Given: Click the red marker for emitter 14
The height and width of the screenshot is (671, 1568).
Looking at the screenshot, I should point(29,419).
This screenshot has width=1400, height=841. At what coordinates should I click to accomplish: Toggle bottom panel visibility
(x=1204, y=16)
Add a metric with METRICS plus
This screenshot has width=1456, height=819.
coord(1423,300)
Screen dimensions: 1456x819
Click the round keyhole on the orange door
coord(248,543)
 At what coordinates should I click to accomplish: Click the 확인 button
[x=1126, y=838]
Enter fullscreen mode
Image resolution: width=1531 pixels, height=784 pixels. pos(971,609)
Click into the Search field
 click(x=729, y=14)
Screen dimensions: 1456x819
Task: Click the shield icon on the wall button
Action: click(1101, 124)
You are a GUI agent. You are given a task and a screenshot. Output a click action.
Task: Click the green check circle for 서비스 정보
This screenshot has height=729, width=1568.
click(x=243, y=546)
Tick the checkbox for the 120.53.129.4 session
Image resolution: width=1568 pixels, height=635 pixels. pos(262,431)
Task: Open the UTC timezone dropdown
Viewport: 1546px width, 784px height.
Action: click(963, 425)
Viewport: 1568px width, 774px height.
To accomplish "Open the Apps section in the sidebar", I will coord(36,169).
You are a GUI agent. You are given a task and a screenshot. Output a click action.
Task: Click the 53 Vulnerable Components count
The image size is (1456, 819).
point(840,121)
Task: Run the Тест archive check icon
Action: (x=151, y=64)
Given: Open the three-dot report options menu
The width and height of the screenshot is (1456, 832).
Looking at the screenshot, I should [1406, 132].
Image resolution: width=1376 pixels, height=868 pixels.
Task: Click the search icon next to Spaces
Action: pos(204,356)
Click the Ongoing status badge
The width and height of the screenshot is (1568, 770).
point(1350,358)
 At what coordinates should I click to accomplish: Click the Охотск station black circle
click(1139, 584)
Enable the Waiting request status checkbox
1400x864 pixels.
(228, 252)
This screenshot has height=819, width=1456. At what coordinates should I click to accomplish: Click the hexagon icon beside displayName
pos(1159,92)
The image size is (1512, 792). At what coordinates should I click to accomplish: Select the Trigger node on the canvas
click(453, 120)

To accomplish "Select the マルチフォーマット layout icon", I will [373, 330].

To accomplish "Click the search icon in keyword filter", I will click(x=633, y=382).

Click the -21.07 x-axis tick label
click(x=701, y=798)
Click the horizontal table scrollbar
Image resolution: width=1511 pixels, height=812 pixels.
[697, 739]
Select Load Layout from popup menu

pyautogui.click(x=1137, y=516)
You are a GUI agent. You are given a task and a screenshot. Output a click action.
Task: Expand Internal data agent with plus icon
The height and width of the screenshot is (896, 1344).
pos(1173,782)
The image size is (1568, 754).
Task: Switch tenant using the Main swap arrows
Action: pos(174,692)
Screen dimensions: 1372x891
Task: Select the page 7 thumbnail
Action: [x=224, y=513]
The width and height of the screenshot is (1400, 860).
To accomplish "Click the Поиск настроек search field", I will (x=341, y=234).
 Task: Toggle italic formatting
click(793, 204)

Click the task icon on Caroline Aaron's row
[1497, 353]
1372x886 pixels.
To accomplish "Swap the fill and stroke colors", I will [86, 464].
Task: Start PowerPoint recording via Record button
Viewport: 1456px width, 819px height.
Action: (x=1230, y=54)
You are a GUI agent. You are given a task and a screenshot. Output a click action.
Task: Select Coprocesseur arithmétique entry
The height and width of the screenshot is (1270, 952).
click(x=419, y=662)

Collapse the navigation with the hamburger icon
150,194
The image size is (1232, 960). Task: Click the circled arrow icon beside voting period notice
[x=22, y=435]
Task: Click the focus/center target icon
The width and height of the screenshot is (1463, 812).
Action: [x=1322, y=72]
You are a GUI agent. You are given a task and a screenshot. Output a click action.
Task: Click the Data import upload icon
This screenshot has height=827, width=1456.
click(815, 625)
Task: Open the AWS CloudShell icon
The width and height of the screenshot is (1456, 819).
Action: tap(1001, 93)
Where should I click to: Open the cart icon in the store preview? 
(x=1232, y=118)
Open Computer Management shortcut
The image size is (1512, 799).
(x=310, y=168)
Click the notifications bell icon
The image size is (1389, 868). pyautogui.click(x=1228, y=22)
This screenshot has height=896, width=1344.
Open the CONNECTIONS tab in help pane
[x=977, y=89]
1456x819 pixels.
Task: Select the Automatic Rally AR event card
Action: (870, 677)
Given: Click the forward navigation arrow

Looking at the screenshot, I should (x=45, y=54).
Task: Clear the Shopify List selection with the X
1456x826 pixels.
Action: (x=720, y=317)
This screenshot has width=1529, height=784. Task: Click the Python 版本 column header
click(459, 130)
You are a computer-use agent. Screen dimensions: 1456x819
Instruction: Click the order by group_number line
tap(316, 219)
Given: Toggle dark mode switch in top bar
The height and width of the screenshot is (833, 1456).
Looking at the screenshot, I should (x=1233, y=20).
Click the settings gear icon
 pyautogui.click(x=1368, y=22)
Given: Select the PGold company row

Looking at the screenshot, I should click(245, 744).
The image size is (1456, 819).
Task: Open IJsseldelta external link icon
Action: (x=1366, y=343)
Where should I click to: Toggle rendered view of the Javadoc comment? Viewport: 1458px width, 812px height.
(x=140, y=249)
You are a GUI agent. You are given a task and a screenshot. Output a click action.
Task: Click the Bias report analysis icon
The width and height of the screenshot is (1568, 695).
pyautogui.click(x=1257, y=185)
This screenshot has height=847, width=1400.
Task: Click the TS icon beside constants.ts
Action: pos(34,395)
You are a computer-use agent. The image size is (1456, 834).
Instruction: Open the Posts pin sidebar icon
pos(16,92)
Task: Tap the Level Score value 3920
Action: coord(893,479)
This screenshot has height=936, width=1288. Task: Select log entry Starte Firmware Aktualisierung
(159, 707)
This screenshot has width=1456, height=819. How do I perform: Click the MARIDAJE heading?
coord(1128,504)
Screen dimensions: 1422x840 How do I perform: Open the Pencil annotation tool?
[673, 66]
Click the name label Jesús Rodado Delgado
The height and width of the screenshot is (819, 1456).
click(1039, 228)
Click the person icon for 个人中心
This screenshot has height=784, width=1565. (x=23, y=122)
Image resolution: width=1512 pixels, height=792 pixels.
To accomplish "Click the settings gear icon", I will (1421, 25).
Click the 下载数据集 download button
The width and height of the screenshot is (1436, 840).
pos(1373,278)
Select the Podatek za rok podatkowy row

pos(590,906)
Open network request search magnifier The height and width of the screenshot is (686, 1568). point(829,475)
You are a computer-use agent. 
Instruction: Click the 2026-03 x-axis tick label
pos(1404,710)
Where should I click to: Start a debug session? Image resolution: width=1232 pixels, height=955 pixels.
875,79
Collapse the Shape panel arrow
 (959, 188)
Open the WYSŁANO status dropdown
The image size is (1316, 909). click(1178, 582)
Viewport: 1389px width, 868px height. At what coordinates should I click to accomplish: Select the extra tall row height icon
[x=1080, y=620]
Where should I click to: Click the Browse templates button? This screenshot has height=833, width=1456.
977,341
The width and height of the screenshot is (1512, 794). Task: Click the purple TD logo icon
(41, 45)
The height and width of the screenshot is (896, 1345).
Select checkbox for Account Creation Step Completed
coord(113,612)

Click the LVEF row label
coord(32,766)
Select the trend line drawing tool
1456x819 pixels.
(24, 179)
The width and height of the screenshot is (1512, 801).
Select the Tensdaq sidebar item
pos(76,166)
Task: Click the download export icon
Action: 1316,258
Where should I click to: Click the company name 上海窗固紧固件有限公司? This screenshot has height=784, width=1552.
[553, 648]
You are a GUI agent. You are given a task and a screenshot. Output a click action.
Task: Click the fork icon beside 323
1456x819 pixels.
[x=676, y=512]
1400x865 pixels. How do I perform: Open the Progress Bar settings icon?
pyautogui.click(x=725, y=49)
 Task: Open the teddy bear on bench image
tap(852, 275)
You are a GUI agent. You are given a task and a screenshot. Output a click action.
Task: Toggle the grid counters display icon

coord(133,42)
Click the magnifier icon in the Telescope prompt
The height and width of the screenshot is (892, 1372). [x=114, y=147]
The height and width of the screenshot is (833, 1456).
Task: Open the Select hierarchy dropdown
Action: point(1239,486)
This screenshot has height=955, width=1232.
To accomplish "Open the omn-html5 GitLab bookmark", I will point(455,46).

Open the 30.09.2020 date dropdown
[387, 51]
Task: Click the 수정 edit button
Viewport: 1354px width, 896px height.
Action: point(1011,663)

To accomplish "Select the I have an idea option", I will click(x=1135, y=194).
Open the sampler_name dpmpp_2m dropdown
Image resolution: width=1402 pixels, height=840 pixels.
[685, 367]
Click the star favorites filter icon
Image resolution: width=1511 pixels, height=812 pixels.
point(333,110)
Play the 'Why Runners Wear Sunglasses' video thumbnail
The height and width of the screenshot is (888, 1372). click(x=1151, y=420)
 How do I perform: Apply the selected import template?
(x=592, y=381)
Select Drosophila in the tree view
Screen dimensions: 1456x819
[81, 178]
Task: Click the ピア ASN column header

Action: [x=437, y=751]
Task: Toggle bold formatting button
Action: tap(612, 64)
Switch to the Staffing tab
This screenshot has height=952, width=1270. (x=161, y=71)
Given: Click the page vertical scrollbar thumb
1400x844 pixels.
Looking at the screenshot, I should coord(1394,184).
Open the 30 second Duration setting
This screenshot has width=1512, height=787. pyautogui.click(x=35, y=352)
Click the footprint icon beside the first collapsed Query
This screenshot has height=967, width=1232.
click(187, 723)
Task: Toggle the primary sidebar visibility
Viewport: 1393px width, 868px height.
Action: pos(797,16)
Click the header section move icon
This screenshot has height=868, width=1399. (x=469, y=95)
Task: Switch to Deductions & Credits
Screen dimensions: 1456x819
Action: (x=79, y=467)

════════

▶ **Work instructions**
Extract each line from the entries above that contains the string "plus".

▶ **Answer below**
Add a metric with METRICS plus
Task: Expand Internal data agent with plus icon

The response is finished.